Even the Nathaniel Alexander example is stretching things a bit, because at the time of his birth in 1756 the family home was actually in Anson County. In 1762 the western part of Anson became Mecklenburg County. Alexander, a Princeton-educated physician, served as a Continental Army surgeon during the Revolutionary War and later married into Mecklenburg’s influential Polk clan.
Alexander opened a medical practice in Charlotte and represented the Charlotte-Mecklenburg area in the state legislature and U.S. House before his gubernatorial victory in 1805. Two years later, Gov. Alexander, a Jeffersonian Democratic-Republican, was defeated for re-election by Federalist Benjamin Williams of Johnston County.
In modern times, of course, the most successful politician with strong ties to the area is former Gov. Jim Martin, a Georgia native who grew up in South Carolina and arrived in Mecklenburg County in 1953 as a student at Davidson College. Martin later became a chemistry professor at Davidson and began his political career with an election to the Mecklenburg county commission in 1966.
There are several interesting parallels between the two governors. Like Nathaniel Alexander, Jim Martin pursued his graduate studies at Princeton, earning a doctorate in chemistry. Both men represented Charlotte-Mecklenburg in Congress just before their successful statewide runs for governor. And once in office, both men made economic development, educational improvement, and infrastructure their top priorities.
Jim Martin was more successful, however. In his initial victory in 1984 and re-election in 1988, Martin averaged 55 percent of the vote. Martin’s success, in fact, signifies a more complex political relationship between Charlotte-Mecklenburg and the statewide electorate than you might think.
Yes, I know Gov. Martin stressed he was from Lake Norman, not Charlotte. But he had deep roots in Charlotte as its longtime congressman, and before that as chairman of the county commission.

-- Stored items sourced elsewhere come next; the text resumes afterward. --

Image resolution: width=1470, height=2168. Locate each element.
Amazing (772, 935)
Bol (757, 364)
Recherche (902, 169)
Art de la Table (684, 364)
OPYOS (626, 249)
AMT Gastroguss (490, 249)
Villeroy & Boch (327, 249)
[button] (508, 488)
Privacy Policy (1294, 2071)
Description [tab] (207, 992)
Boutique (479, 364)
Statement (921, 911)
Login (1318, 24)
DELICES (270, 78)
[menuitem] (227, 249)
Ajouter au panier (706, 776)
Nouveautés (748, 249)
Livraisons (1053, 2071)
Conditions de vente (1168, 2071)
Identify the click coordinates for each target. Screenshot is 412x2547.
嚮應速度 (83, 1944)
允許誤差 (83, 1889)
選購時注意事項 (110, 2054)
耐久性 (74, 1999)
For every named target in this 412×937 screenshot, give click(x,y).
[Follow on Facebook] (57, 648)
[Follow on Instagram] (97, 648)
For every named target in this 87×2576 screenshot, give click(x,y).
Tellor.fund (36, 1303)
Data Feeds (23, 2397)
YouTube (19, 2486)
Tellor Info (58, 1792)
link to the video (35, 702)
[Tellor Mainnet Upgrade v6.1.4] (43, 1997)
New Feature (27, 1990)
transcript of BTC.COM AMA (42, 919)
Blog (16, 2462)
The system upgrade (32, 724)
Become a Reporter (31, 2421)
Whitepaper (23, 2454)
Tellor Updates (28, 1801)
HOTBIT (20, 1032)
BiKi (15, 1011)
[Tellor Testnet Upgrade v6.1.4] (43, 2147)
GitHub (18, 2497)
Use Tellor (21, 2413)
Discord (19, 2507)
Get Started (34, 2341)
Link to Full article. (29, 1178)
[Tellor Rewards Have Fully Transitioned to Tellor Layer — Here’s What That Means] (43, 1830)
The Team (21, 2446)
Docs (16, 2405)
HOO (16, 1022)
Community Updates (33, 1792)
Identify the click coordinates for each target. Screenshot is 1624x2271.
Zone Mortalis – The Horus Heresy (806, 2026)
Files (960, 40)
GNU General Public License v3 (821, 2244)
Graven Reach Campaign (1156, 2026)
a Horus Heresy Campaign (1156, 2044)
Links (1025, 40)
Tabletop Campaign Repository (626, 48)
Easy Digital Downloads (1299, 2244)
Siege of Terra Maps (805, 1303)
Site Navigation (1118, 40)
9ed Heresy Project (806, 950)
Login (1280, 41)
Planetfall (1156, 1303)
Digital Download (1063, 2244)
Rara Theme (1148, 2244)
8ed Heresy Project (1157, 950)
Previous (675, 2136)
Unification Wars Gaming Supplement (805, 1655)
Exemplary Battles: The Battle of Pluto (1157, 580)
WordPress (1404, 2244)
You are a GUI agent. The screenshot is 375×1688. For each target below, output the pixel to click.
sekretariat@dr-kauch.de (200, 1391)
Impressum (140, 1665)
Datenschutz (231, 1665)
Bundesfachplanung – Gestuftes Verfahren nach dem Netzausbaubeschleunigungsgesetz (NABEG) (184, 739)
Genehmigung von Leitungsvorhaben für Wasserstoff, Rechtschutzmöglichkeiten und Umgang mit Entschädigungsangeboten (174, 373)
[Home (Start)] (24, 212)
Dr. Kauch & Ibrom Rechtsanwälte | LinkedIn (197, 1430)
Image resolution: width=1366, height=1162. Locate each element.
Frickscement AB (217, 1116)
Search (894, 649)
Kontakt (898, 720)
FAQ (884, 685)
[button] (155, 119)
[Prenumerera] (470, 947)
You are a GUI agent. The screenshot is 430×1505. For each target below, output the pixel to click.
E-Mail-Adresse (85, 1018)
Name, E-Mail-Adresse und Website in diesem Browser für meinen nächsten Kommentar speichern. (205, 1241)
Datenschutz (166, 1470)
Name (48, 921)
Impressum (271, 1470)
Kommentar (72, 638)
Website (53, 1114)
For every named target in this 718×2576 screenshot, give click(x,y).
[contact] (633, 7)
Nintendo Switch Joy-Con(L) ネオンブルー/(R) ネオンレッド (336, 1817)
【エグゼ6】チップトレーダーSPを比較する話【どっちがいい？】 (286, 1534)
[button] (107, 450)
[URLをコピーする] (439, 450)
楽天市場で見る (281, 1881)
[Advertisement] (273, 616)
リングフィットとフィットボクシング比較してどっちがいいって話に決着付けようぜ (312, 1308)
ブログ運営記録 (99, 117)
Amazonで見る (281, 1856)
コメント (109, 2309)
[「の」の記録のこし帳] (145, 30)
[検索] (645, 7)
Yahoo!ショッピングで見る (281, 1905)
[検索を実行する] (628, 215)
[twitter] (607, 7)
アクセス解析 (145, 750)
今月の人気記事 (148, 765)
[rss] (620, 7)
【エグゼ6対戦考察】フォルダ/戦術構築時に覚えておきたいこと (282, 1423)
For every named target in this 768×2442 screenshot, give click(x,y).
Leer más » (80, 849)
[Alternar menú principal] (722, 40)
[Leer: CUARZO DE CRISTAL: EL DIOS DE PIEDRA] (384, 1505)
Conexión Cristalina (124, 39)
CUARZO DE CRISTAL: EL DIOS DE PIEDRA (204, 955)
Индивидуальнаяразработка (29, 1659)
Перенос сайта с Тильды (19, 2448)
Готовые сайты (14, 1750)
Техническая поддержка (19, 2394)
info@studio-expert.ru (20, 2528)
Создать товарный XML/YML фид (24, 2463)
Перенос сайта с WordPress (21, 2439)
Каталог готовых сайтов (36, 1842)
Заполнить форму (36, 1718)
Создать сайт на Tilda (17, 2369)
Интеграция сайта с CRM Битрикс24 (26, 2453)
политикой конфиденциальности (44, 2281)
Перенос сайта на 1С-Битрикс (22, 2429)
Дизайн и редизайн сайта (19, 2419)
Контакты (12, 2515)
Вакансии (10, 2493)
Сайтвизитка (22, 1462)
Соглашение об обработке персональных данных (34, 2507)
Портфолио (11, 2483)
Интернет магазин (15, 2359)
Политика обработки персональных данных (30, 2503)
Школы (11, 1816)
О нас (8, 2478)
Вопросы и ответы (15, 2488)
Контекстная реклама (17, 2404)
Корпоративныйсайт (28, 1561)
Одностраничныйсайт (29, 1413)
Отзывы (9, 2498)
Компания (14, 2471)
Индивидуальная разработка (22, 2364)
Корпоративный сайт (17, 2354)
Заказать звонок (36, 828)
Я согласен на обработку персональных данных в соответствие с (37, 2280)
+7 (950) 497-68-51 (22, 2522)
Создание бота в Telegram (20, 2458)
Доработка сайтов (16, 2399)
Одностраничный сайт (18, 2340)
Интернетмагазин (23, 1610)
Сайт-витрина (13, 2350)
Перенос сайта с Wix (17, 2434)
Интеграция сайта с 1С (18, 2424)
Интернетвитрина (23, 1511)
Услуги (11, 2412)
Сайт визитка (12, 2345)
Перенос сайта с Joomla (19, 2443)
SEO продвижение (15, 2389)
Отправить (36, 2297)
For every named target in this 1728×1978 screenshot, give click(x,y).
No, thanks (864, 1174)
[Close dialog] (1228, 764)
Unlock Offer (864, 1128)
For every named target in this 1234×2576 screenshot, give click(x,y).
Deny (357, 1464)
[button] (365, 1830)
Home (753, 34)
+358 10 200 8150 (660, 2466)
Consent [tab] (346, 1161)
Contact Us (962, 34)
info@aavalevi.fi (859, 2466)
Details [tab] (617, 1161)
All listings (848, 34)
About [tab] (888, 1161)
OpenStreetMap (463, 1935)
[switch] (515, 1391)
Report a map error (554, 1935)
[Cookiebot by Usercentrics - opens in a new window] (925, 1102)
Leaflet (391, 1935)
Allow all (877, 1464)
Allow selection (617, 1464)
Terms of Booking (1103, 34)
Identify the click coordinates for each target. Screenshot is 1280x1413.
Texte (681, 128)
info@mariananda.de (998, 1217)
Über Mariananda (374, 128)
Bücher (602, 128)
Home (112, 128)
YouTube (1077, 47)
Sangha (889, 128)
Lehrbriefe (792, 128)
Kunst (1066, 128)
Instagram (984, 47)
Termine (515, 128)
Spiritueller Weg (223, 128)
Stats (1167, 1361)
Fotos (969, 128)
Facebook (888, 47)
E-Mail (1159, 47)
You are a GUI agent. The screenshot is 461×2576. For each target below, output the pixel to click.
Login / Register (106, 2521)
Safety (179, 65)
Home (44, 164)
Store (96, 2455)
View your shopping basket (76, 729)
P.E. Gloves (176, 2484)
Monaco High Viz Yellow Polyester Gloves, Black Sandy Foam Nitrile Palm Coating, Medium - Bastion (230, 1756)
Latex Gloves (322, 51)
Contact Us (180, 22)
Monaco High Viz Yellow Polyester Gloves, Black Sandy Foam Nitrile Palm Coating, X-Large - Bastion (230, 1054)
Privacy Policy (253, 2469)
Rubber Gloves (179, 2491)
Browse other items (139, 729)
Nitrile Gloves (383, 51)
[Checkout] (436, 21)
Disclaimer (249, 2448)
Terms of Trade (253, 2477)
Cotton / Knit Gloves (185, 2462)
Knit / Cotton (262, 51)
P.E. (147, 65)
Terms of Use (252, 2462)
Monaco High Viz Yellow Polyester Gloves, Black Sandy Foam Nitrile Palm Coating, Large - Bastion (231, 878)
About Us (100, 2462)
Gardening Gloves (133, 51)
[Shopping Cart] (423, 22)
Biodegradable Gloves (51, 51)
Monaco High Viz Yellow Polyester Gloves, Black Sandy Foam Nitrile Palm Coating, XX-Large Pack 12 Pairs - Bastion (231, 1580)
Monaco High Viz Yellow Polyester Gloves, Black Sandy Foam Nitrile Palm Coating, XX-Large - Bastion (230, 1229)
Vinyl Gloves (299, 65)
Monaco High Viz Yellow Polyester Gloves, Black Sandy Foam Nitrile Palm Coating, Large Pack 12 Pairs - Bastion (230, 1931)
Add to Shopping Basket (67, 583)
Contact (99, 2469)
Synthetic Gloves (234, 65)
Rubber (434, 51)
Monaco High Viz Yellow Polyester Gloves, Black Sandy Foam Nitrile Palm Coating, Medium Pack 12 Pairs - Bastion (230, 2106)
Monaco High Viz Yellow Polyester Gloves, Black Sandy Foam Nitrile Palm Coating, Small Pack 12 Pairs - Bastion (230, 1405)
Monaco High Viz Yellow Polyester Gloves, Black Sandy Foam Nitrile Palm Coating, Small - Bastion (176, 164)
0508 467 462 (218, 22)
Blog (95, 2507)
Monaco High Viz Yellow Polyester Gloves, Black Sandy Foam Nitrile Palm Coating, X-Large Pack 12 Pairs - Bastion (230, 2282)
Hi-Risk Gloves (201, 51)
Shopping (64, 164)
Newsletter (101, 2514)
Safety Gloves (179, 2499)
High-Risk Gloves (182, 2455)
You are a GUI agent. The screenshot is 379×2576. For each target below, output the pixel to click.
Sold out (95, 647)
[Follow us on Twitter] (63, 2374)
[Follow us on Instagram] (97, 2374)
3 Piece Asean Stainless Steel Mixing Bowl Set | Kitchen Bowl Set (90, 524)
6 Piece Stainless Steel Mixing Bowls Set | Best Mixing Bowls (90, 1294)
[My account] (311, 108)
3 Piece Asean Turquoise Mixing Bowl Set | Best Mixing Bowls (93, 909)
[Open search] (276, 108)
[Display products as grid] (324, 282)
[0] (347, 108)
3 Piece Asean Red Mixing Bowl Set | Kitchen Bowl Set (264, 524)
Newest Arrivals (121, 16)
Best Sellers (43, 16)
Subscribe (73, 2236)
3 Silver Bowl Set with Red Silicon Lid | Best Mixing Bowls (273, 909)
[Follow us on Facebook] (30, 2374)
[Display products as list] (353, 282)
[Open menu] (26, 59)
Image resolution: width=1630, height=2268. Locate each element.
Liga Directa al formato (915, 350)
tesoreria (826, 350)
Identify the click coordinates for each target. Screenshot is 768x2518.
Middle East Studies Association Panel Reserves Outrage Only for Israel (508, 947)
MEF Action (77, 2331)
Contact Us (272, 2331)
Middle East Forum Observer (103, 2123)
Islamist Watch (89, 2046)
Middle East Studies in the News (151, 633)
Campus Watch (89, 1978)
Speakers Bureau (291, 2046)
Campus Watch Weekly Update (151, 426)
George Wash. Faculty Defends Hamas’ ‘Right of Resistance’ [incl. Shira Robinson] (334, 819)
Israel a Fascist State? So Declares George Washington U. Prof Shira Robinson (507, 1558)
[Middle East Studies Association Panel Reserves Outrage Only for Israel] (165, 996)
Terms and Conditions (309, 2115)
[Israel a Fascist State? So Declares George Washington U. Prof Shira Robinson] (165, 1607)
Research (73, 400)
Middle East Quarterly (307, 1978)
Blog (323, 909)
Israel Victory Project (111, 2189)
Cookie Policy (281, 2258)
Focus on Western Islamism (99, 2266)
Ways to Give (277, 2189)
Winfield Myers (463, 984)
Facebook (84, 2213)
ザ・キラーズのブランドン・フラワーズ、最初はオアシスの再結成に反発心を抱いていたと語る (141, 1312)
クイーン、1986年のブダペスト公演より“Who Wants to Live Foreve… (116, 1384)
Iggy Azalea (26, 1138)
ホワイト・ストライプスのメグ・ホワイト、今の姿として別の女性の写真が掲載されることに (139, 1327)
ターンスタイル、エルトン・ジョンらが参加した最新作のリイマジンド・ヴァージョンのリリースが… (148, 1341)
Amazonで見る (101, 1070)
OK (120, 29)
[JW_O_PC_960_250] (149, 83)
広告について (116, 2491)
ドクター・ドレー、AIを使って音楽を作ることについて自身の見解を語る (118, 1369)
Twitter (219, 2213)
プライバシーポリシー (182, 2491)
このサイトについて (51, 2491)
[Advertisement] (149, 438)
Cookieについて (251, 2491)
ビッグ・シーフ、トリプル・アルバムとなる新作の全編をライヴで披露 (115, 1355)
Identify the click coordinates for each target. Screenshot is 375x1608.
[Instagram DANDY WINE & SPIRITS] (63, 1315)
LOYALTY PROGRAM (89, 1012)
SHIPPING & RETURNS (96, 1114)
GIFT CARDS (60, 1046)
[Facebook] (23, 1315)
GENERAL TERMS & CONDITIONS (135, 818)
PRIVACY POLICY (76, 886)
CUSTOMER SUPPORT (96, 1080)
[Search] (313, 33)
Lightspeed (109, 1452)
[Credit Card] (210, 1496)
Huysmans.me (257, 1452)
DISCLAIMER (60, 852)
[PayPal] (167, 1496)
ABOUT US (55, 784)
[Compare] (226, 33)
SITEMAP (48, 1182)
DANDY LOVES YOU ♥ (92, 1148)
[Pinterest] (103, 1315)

More to the point, if you just let vote totals drive your analysis, you should conclude that North Carolina Republicans do best when they nominate Mecklenburg politicians for governor, regardless of which municipality they call home. Since 1992, Republicans have nominated two Charlotteans (Vinroot and McCrory) and three non-Charlotteans (Jim Gardner, Robin Hayes, and Patrick Ballantine). All five Republicans lost, but the Charlotteans averaged 46 percent of the vote while the non-Charlotteans got 43 percent.
Too recent for you? Well, from 1960 until the Martin era, the GOP nominated only non-Charlotteans. Even if you include the victorious Jim Holshouser, who won 51 percent of the vote in 1972, the average Republican vote share was, again, 43 percent.
In modern times, at least, Republicans running for governor have found Mecklenburg ties to be a blessing, not a curse.
— John Hood is president of the John Locke Foundation and publisher of CarolinaJournal.com.